**What the task asks**: In the entries that follow, how many lines contain the word "computer"? Answer with the number only.
_ _ _
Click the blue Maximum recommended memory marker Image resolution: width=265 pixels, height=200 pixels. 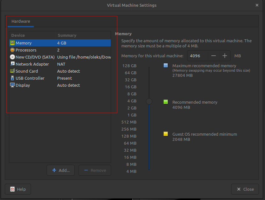[x=166, y=66]
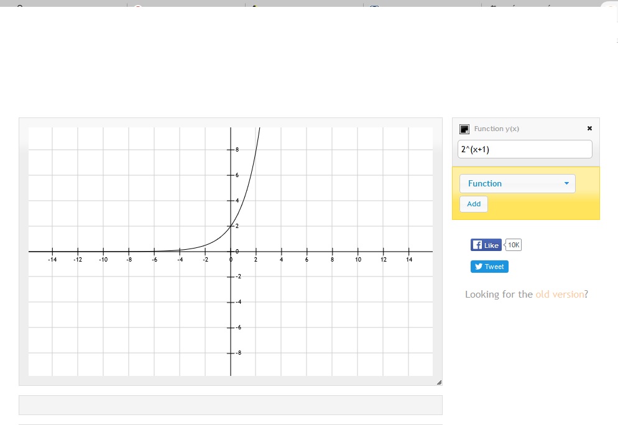
Task: Click the 14 tick label on the x-axis
Action: pos(408,259)
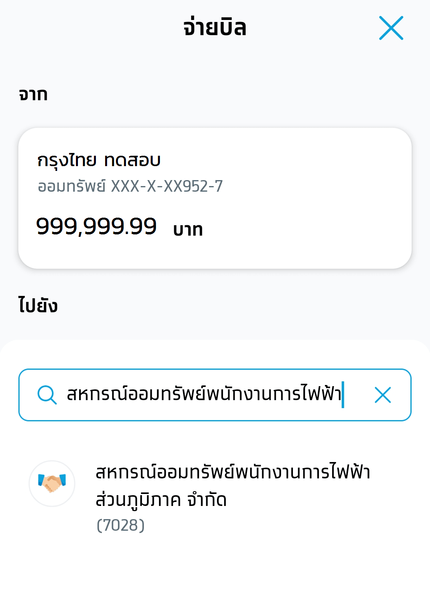The width and height of the screenshot is (430, 597).
Task: Tap savings account number XXX-X-XX952-7
Action: coord(167,186)
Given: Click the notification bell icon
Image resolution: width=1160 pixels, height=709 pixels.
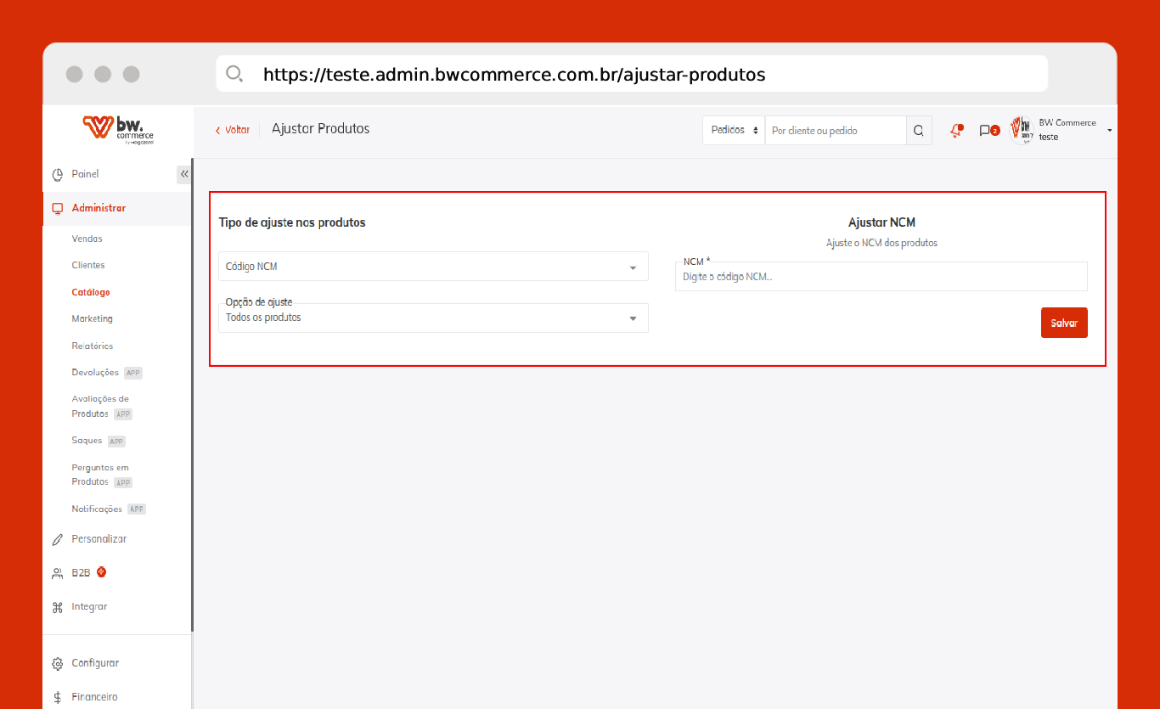Looking at the screenshot, I should 956,131.
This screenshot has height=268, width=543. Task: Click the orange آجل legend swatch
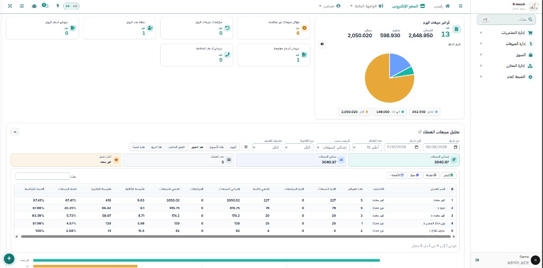click(x=367, y=112)
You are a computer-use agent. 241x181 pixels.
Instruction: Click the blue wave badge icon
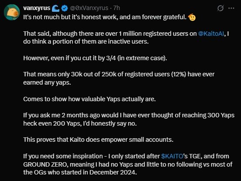55,8
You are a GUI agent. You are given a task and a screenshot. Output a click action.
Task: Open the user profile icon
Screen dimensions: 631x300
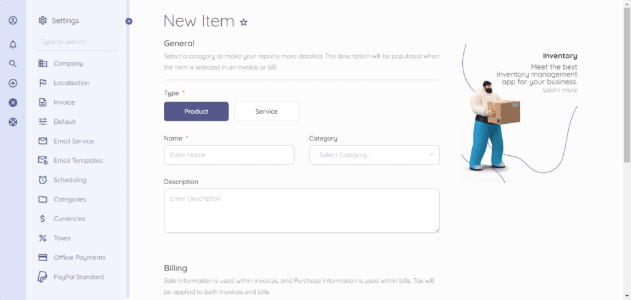pos(13,20)
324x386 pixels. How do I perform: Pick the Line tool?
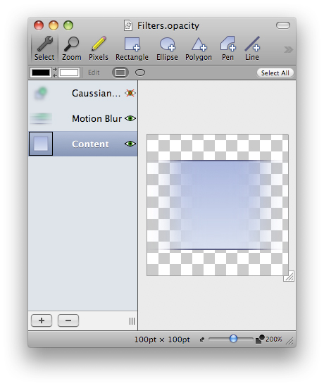click(252, 49)
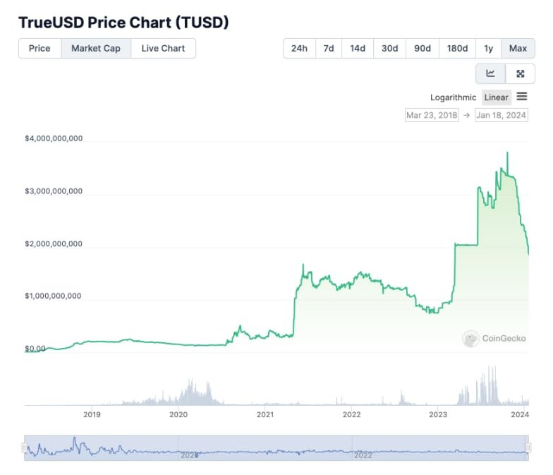The image size is (553, 475).
Task: Edit the Jan 18, 2024 end date
Action: pos(501,115)
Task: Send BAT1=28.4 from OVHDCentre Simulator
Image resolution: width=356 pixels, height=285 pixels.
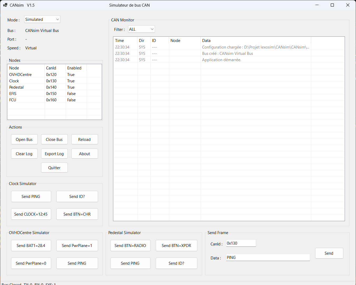Action: pyautogui.click(x=31, y=246)
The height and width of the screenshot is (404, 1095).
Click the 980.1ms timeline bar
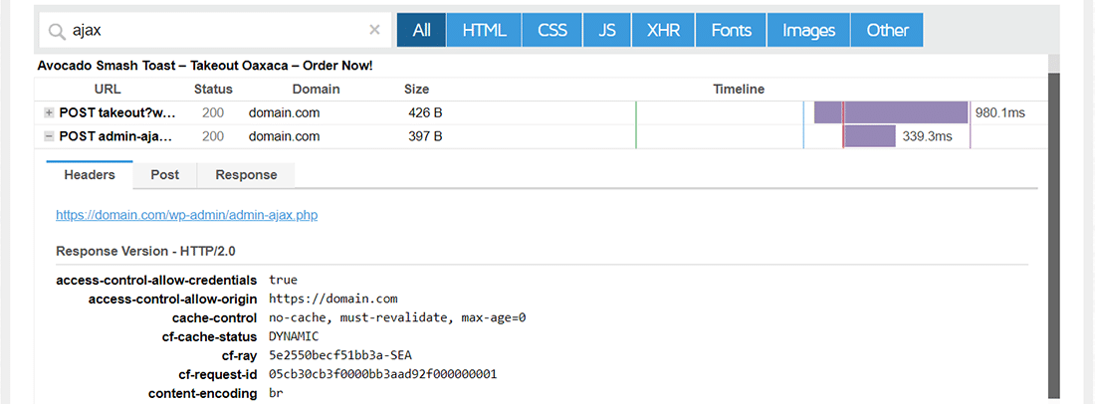(891, 112)
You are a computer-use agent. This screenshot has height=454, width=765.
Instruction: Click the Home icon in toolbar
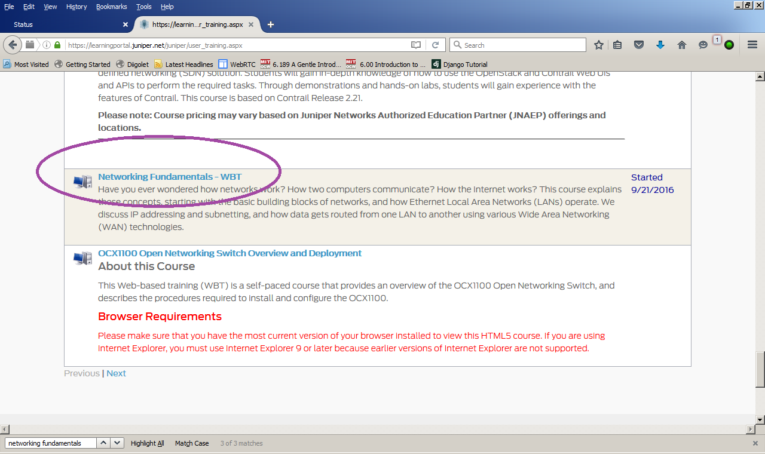coord(681,45)
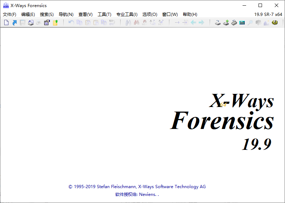Open the Calculator icon in toolbar
Image resolution: width=285 pixels, height=203 pixels.
[242, 23]
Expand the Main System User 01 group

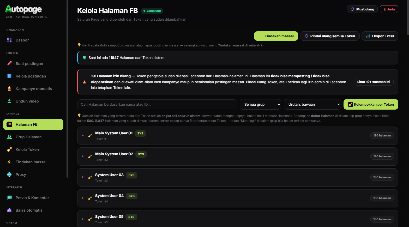(238, 136)
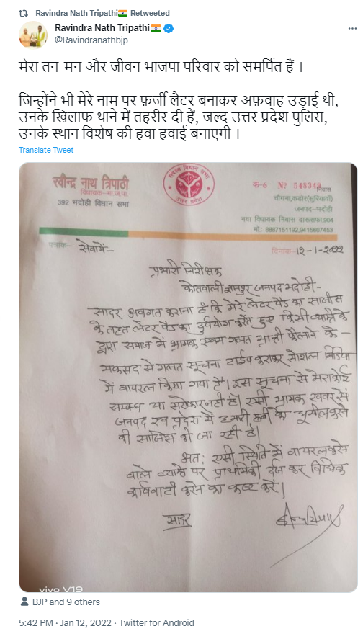The height and width of the screenshot is (634, 363).
Task: Click the Translate Tweet link
Action: (46, 150)
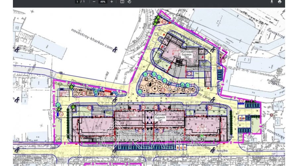The image size is (298, 166).
Task: Click the total page count number
Action: pos(83,2)
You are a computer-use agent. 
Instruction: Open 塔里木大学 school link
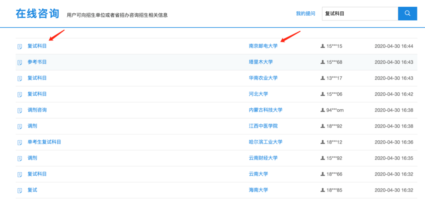point(261,62)
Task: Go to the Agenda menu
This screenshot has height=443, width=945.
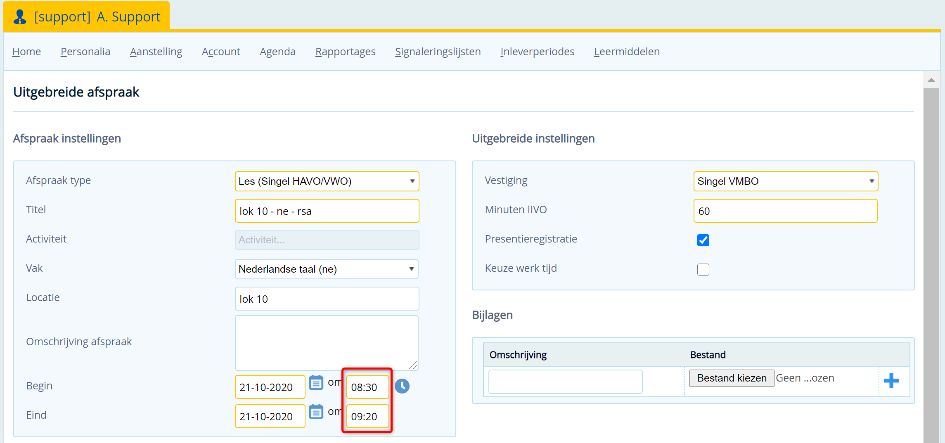Action: (x=277, y=52)
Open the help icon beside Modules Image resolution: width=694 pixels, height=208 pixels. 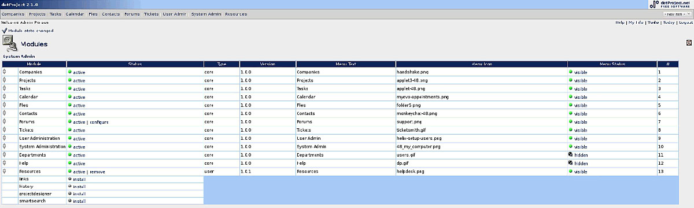689,43
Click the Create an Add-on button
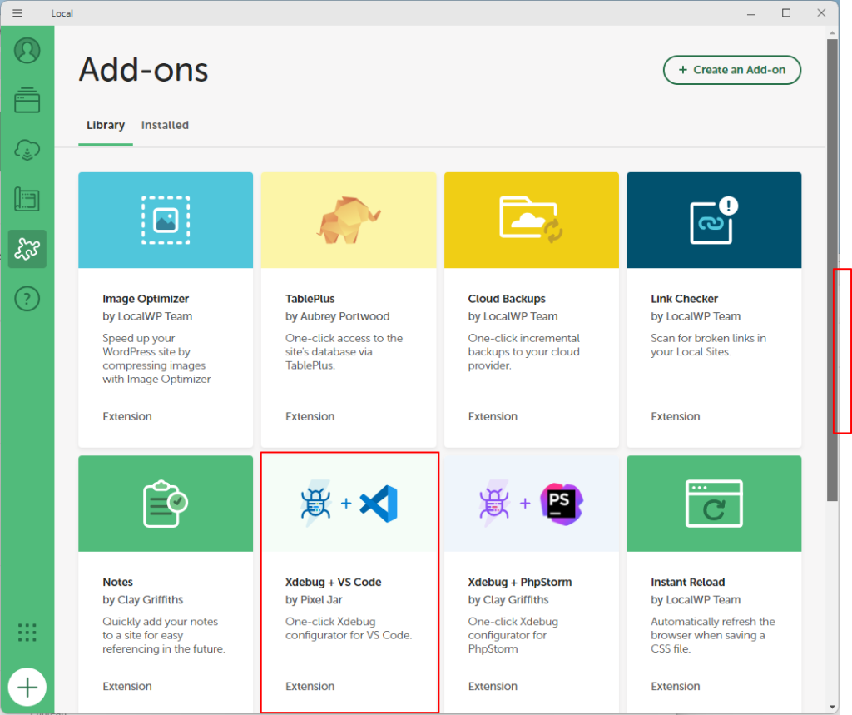 coord(731,70)
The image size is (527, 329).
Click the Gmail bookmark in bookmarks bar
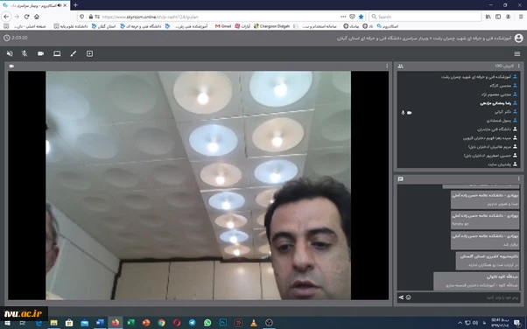coord(223,26)
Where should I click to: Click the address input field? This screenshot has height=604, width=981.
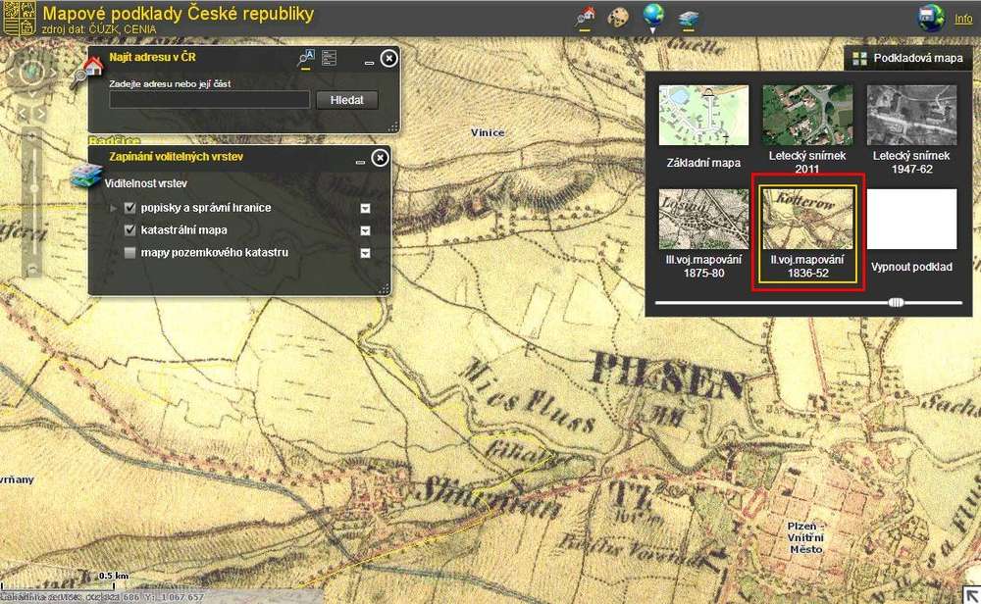pyautogui.click(x=210, y=100)
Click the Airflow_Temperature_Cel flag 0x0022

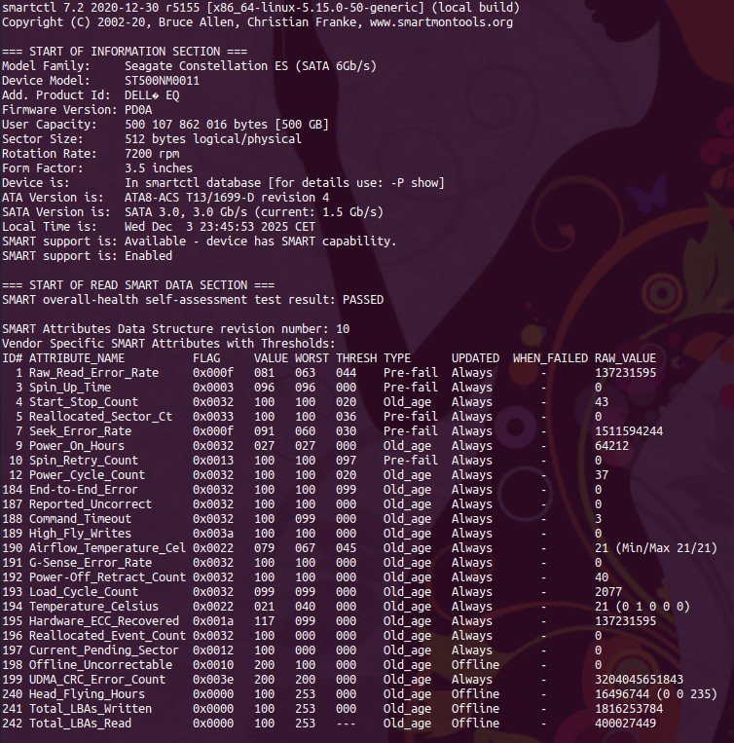click(213, 548)
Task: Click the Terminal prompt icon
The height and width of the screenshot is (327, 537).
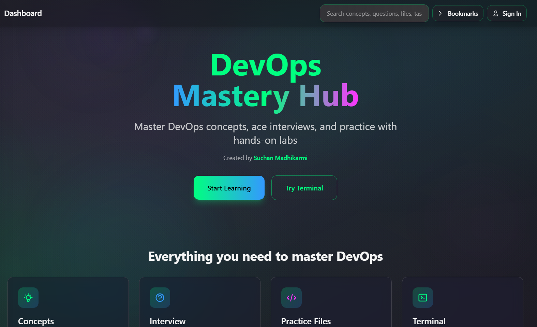Action: tap(423, 298)
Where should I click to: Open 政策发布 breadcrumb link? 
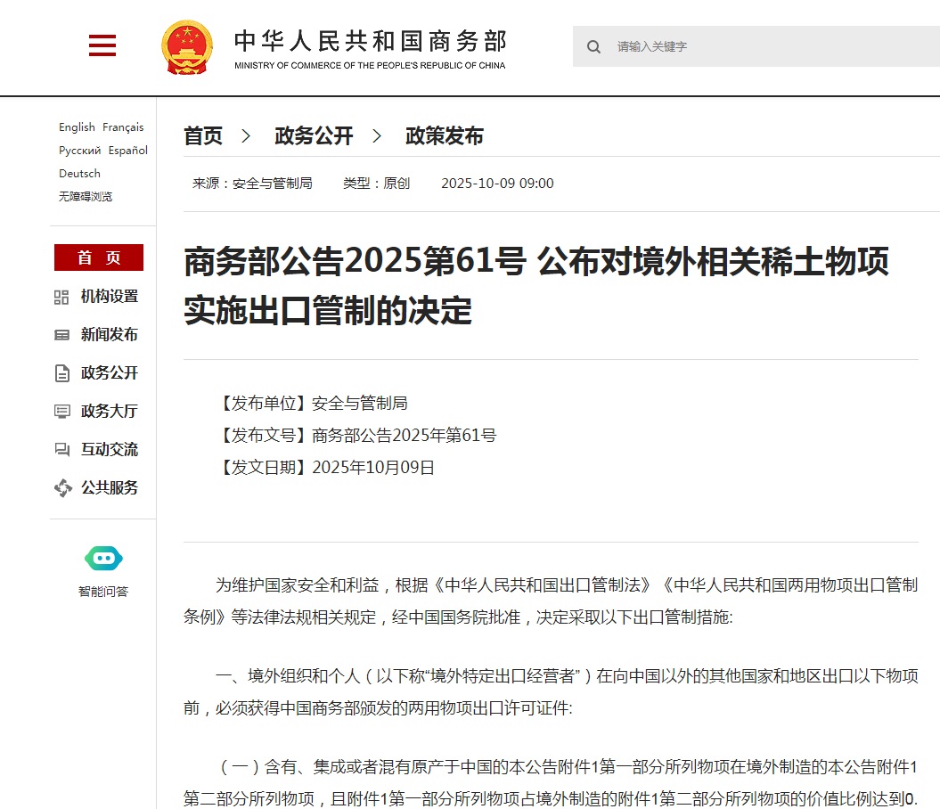(445, 136)
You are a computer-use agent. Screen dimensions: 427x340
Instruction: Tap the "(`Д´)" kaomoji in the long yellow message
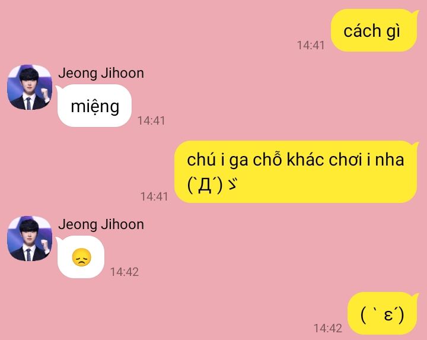pyautogui.click(x=205, y=185)
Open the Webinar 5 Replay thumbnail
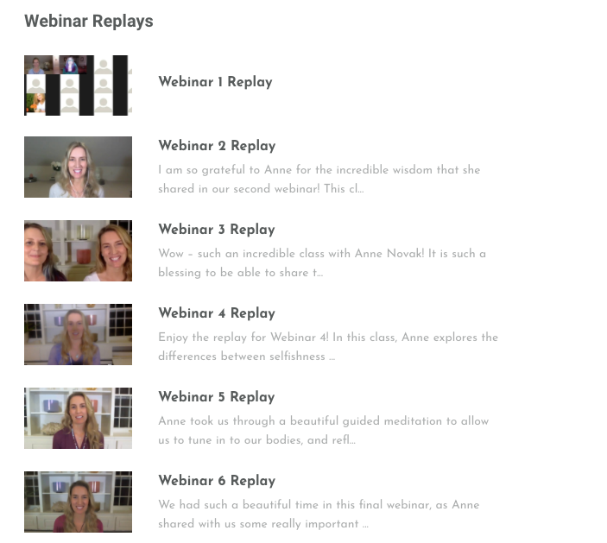 (78, 418)
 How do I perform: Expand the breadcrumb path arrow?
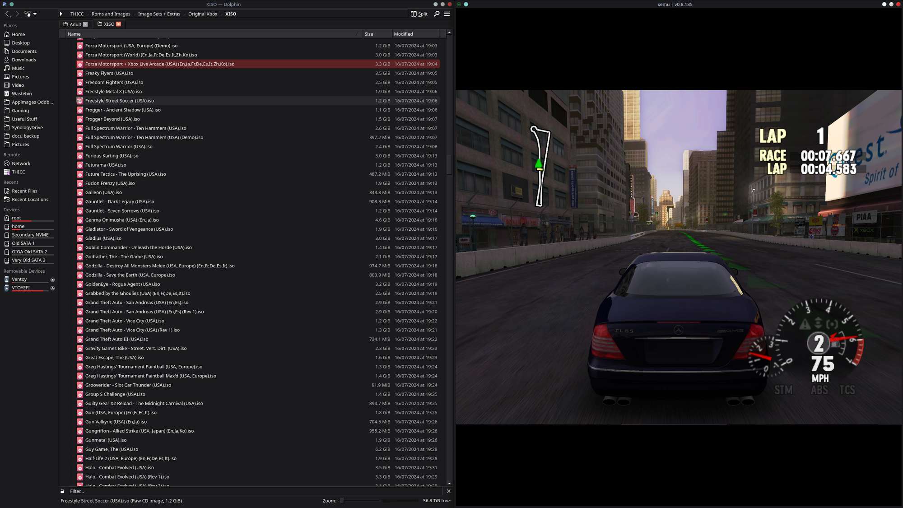pos(61,14)
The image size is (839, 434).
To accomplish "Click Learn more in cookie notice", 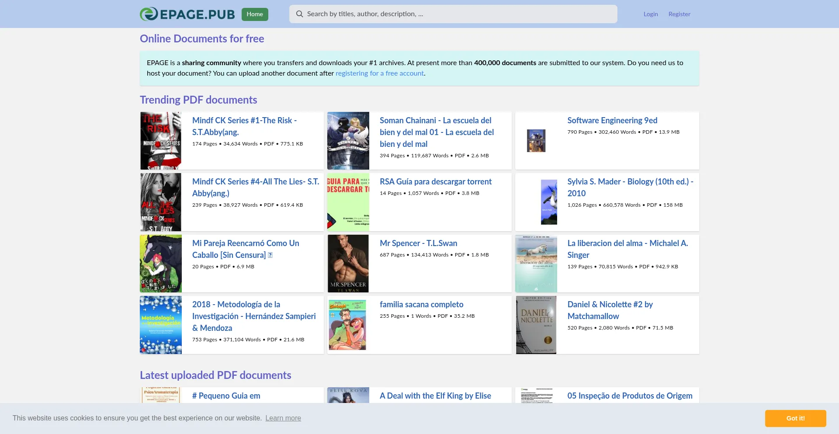I will (283, 418).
_ _ _
**Your solution**: 4